One player that many fans were intrigued by was Jaylen Bradshaw who redshirted during the 2014 season. Many wondered if Bradshaw was going to be an under-the-radar gem as Frank Beamer and his staff had gotten many times in the past as someone that had only received 6 offers with Virginia Tech being the only one from a power 5 conference.
However, Bradshaw and the rest of the backup wide receivers struggled to step up and Virginia Tech basically used only two true wide receivers last season with Ford and Phillips plus Bucky Hodges being used outside some. In addition to that, Virginia Tech focused heavily on recruiting wide receivers and gained four wide receiver commitment including three who enrolled early.
Entering this spring, any spotlight that was on Jaylen Bradshaw last spring is gone but the pressure is greater than it has ever been if he wants to make it with the Hokies.
With Samuel Denmark, Eric Kumah, and Divine Deablo on campus; Bradshaw needs to have a good spring with all indications being that Justin Fuente is prepared to give the freshman wide receivers playing time in the fall if their the best of the group battling for playing time behind Phillips and Ford.
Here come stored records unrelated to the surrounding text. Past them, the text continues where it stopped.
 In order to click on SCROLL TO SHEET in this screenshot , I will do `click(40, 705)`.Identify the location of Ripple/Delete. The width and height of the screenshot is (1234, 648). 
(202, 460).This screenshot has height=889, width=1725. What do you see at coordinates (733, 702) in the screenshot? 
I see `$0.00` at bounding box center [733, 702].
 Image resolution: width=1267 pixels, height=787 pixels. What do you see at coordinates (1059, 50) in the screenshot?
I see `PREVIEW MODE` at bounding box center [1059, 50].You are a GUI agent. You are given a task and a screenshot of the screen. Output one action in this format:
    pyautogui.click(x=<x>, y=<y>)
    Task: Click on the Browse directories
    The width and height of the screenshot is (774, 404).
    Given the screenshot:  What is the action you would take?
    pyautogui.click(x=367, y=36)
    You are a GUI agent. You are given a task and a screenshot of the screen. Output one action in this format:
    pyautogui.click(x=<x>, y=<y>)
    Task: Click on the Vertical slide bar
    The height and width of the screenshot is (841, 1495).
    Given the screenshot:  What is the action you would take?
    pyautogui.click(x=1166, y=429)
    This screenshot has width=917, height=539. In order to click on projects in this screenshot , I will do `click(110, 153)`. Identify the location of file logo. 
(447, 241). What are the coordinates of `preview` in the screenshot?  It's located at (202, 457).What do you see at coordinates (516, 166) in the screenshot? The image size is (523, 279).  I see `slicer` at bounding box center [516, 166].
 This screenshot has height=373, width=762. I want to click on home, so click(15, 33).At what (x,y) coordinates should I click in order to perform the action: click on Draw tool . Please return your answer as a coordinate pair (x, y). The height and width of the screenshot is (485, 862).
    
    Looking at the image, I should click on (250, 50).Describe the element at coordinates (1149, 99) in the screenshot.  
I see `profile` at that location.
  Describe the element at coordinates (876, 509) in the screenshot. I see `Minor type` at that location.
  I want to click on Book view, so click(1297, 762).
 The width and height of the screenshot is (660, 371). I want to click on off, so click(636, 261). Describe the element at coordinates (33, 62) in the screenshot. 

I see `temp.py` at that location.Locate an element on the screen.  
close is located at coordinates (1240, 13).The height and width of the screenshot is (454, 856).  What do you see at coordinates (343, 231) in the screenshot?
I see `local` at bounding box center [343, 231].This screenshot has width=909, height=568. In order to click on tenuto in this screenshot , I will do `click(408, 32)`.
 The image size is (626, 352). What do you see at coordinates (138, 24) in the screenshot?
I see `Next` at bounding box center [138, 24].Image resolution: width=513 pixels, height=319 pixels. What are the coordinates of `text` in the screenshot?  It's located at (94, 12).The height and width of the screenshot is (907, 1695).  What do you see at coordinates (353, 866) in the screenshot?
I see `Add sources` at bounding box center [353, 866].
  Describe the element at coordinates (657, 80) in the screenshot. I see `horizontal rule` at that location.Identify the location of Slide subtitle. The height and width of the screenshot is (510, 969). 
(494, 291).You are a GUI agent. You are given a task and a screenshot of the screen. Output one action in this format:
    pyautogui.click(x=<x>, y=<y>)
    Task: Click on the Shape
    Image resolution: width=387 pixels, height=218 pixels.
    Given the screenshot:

Bradshaw will also have to adapt to a new offense though the change might not be as hard for him as it is for someone like Deon Newsome who has been in the program even longer.
For Bradshaw, the time is now if he is going to claim playing time as Kumah, Deablo, and Denmark all are quite talented wide receivers that can make an early impact and may even start the spring ahead of Bradshaw on the depth chart. The good news for Bradshaw is that behind Ford and Phillips, the wide receiver depth chart should be fairly wide open with the new staff, but that also means that his age and time in the program won’t mean much of anything.
Bradshaw does have decent size, speed, and athleticism for the position but the trio of early enrollees all have standout qualities with Kumah having great size and some solid wide receivers skills, Denmark having great speed, and Deablo having tremendous size and athleticism. Bradshaw will have to become a better athlete and will have to develop into a more mature wide receiver than the early enrollee trio.
Jaylen Bradshaw has the potential to be a surprise this spring and that is exactly what he is going to have to do if he wants to earn playing time with the Hokies. If not, Bradshaw’s Virginia Tech football career will likely be near its end.